For his most recent gig, Brian Helgeland found himself spending a lot of time with aging British gangsters with hands “like slabs of meat.”
Helgeland is an Oscar-winning screenwriter and director. His writing credits include L.A. Confidential, Mystic River, and Green Zone; on Payback, A Knight’s Tale, and 42, he also took the director’s seat. The dual role is true as well of Helgeland’s Legend, which charts the rise and fall of the notorious Kray twins, gangsters in London’s East End in the 1950s and ‘60s. (It hits theaters today.) Helgeland took research on the film seriously–which meant a number of extended rendezvous with meat-slab-handed men.
The film features a star performance from Tom Hardy, who plays both Ronnie and Reggie Kray in the film. (Helgeland originally only wanted Hardy for the role of Reggie. “You give me Ronnie and I’ll give you Reggie,” Hardy replied, and a deal was struck.)
Fast Company caught up with Helgeland at the Austin Film Festival, where he was the recipient of this year’s Distinguished Screenwriter Award, to talk about the process of researching, writing, and shooting Legend. (Spoiler alert: If you want to avoid what could be considered the movie’s main spoiler, you might want to skip ahead to the third question.)
Fast Company: You had to sort a lot of fact from fiction in writing this.
Brian Helgeland: The book we optioned gave a great timeline of events. But the thing with the Krays is, while everyone knows what day something happened, there are 300 theories of why it happened. I spent a lot of time trying to figure that out. Especially Reggie’s killing of Jack the Hat [McVitie], which was violent and brutal and made no sense. I met with people who knew him, and had to use a kind of emotional forensics to sort it all out.
You made the decision to have Reggie Kray’s wife, Frances, narrate the story.
I asked people about her, and they had no recollection of her, beyond, “She was pretty.” Then I spent a whole day with Chris Lambrianou, one of the Krays’ gangsters. I had just about given up on her, as far as finding out more, and I asked him, “Could you tell me about Frances?” He said, “Frances was the reason we went to prison.” They were all being followed by the police, but Reggie stopped putting out fires once she died. He’d drink himself into oblivion every night. When he told me that story, it all suddenly made sense why he got into that state of mind when he stabbed McVitie to death. It was almost like he wanted the police to come get him.

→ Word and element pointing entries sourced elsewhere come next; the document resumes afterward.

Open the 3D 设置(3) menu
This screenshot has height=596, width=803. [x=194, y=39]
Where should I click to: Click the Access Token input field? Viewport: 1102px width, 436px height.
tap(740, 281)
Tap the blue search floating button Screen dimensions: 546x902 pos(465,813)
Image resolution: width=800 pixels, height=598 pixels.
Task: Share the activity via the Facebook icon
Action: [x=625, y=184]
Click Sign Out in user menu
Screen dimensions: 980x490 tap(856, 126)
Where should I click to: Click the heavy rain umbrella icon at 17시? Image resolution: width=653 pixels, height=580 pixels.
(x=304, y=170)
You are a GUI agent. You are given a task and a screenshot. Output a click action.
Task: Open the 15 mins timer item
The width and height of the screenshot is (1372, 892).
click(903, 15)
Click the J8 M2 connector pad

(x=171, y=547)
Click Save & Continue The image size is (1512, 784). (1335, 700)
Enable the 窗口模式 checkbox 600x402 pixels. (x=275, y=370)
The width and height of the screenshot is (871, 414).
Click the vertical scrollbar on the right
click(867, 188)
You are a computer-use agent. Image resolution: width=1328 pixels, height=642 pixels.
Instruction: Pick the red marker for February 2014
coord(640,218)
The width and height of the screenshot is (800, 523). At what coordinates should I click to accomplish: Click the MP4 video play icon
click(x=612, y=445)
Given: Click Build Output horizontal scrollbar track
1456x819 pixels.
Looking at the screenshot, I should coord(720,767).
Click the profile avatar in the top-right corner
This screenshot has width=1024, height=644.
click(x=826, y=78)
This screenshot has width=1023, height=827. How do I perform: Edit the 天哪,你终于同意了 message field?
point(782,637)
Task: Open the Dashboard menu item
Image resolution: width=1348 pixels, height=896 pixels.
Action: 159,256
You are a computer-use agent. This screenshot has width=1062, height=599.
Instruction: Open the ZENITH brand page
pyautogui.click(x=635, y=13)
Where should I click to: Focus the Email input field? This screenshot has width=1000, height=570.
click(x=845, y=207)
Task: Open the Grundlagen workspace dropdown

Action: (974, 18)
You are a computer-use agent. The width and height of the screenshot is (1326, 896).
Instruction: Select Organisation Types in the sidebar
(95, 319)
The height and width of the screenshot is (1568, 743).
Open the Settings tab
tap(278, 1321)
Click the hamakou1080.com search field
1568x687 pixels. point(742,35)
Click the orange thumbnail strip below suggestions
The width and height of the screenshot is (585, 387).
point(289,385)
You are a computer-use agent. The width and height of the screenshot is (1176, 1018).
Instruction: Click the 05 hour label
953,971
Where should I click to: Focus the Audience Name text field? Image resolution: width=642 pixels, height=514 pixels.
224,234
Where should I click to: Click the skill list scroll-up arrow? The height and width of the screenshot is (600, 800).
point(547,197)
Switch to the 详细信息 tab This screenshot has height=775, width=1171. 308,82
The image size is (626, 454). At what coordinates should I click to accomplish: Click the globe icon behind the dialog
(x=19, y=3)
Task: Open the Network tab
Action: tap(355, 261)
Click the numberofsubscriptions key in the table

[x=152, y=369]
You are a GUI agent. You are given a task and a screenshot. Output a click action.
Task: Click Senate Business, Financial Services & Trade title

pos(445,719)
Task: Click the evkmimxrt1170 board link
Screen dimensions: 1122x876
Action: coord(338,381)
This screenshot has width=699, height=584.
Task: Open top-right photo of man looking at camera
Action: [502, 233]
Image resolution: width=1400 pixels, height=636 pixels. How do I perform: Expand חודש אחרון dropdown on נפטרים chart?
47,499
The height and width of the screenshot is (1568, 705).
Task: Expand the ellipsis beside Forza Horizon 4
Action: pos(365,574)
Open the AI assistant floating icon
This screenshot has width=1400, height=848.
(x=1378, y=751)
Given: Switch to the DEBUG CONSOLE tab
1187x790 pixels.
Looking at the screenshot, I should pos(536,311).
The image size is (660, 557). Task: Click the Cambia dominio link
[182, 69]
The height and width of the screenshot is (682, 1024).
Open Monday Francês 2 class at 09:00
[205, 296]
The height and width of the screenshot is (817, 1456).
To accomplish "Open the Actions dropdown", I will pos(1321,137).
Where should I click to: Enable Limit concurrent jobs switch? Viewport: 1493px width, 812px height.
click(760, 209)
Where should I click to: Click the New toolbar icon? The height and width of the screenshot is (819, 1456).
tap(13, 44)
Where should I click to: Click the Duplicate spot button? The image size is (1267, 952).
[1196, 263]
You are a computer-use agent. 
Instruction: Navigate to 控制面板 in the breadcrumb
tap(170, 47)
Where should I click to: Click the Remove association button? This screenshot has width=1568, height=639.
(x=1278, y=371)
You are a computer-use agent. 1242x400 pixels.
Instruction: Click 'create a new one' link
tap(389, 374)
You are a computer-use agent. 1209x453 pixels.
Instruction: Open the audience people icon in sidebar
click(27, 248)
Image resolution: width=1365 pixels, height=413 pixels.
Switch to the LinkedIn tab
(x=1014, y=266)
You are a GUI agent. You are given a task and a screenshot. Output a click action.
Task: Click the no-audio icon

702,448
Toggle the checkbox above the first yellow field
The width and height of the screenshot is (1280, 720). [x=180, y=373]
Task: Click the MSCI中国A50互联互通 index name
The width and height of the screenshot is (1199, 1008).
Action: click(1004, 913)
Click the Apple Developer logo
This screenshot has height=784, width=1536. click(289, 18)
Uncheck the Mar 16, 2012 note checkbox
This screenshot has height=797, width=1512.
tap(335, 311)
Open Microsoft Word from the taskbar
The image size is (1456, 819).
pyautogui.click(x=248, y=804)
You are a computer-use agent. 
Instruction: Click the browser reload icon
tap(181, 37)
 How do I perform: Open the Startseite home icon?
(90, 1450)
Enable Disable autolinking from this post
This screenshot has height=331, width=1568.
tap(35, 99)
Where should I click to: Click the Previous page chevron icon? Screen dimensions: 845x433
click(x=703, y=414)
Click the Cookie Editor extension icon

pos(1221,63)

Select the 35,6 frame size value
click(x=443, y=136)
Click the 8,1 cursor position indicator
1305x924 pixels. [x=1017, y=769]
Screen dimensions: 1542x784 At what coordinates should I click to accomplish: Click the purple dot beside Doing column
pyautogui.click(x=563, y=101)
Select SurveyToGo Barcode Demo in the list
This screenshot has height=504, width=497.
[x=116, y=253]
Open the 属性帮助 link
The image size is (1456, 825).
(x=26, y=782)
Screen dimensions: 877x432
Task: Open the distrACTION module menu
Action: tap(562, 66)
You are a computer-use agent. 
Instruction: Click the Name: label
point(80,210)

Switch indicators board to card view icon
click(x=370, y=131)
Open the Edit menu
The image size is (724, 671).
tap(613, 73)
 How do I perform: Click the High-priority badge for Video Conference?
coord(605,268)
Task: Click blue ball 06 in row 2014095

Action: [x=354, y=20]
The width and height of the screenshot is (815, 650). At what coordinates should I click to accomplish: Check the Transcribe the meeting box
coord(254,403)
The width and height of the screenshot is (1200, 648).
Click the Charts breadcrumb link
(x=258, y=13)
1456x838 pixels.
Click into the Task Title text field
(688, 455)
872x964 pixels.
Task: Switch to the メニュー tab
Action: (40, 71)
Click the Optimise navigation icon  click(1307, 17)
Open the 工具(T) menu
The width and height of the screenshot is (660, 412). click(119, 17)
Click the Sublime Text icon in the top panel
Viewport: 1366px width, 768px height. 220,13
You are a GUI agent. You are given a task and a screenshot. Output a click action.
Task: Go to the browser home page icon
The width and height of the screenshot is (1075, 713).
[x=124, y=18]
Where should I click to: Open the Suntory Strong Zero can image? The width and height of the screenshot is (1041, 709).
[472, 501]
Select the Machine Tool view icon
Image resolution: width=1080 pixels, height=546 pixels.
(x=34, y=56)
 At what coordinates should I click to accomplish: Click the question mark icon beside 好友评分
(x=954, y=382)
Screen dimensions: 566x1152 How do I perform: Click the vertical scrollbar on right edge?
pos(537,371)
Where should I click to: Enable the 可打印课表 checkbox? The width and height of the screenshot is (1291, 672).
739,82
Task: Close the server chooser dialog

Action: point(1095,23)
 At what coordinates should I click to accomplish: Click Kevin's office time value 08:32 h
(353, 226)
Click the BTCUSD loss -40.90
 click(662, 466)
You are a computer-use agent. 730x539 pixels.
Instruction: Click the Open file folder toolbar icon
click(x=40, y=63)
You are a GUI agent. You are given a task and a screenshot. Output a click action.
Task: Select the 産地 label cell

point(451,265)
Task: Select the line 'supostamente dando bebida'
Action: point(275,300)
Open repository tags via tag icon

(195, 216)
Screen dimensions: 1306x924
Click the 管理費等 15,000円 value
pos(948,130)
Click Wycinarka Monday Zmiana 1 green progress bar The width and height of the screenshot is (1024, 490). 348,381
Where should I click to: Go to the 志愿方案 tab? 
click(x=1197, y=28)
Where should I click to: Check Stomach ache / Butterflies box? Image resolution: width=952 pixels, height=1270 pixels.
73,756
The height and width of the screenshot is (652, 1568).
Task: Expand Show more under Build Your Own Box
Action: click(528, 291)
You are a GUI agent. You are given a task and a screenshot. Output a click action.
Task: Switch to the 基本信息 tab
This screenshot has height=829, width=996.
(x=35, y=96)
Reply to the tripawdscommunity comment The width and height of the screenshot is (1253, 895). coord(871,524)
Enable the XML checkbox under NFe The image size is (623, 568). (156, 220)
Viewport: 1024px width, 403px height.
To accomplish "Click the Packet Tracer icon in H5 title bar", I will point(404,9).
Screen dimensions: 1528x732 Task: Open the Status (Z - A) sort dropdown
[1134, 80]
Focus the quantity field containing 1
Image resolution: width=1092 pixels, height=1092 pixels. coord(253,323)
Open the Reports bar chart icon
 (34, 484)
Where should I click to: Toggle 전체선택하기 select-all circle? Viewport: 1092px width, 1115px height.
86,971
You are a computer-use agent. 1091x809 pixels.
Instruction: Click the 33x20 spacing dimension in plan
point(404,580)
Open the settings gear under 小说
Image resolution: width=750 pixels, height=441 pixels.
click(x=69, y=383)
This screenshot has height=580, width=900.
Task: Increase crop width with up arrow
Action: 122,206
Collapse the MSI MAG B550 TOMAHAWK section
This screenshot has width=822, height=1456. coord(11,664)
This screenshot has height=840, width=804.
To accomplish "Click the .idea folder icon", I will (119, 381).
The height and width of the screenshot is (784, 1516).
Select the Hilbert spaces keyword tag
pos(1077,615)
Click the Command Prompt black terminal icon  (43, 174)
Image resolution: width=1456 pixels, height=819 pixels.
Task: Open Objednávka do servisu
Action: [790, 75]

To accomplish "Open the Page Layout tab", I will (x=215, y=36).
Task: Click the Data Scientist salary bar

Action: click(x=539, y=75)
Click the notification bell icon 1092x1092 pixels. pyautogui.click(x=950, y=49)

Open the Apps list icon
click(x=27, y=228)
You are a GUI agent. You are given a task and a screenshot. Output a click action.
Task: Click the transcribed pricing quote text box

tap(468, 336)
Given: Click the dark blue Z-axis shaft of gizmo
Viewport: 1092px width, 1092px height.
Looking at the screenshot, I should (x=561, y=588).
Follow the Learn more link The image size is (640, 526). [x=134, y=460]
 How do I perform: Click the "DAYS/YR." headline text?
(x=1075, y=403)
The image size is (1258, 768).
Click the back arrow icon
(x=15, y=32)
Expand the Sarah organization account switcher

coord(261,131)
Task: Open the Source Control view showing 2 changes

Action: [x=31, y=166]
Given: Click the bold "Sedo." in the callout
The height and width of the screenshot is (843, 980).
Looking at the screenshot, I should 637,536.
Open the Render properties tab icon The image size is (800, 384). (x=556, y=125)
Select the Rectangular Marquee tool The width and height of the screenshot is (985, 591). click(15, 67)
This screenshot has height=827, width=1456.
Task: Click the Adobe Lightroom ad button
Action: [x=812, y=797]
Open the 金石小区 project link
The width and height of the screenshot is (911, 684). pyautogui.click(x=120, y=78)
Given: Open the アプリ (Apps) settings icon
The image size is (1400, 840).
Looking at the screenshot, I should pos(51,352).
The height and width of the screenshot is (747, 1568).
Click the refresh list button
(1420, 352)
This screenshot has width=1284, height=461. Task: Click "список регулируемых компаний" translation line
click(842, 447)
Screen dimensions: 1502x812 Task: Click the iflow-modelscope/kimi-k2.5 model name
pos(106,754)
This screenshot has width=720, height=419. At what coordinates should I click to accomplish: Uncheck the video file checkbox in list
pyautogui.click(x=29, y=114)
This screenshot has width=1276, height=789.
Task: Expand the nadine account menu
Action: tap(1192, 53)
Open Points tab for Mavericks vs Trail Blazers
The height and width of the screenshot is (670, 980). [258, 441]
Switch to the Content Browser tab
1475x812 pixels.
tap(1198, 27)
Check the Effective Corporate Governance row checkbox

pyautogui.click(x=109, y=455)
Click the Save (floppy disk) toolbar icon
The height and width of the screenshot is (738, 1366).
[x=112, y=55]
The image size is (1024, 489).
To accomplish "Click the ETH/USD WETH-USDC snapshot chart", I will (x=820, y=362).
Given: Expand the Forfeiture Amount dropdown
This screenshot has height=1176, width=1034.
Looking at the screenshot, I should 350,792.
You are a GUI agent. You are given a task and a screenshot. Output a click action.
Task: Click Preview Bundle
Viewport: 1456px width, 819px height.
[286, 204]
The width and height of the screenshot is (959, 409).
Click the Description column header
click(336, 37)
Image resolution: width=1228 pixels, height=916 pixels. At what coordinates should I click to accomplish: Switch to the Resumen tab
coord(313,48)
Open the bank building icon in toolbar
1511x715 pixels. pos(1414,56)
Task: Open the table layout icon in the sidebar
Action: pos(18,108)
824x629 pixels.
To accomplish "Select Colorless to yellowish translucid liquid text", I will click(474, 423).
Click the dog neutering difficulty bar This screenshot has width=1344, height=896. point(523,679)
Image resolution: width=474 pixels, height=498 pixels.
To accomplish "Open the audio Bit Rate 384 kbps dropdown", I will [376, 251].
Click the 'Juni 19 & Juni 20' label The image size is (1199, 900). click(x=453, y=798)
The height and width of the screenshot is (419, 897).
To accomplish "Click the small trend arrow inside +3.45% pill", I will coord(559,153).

Have the gangsters you interviewed seen the film?
They all came to a screening in London’s Shepherd’s Bush neighborhood. The whole back two rows were mobbed up. The thing I always notice about these guys is their hands. They’re just like slabs of meat. If they grabbed your arm too tight, you’d die.
And did they find the movie accurate?
Lambrianou said, “You nailed him.” Another guy named Freddie Foreman, his big beef was that the pub where Ron kills Cornell wasn’t on a corner. He said, “Why’d you put it on a corner?” I told him I didn’t have money to control traffic on the street. He said, “Why didn’t you tell me? I could’ve looked into it.” That was his only issue, though.
Tom Hardy’s portrayal of the extremely eccentric Ron Kray is amazing.
I think people are a little bit surprised at how funny the movie is. I’m a big believer that any movie can be all kinds of things at once: funny, poignant, violent, tender. Ron was very, very funny without knowing it. He was larger than life. Tom responded to that. He felt that Ron was kind of like the Shakespearean fools–funny, but what they say is true.
How do you prevent the Ron character from hijacking scenes?
When you’re shooting, you let him hijack the scene. When you’re shooting, you try everything, but then in the editing room, you set rules for how far to let him go. Sometimes you rein him in a bit, other times you let him go.
We celebrate failure at Fast Company. You were awarded a Razzie (for The Postman) and an Oscar (for L.A. Confidential) in the same year.
I worked really hard on The Postman. It wasn’t like, “Hey, I’m just cashing my checks.” And then at a certain point I was gone, and the director was making the movie what he wanted it to be. You try just as hard to make a good movie, as a movie that people think is no good. Movies take on their own lives.
I read you’re one of the only writers to actually accept their Razzie.
I won the Razzie on Saturday, and I won the Oscar on Sunday. When they announced it, I didn’t care; I thought it was kind of funny. The next week I called my agent and asked, “Where’s my Razzie? If they’re giving me a Razzie, I want my Razzie.” They said, “Well, we just have one Razzie that we bring out at press conferences.” I said, “If you’re gonna give me a Razzie, you have to give it to me.” They said, “Okay, we have to make one, it’ll take about two weeks.” It was a kind of raspberry made with sequins. Hey, it’s still an award! It’s hard to write the worst film of the year, too!
This interview has been condensed and edited.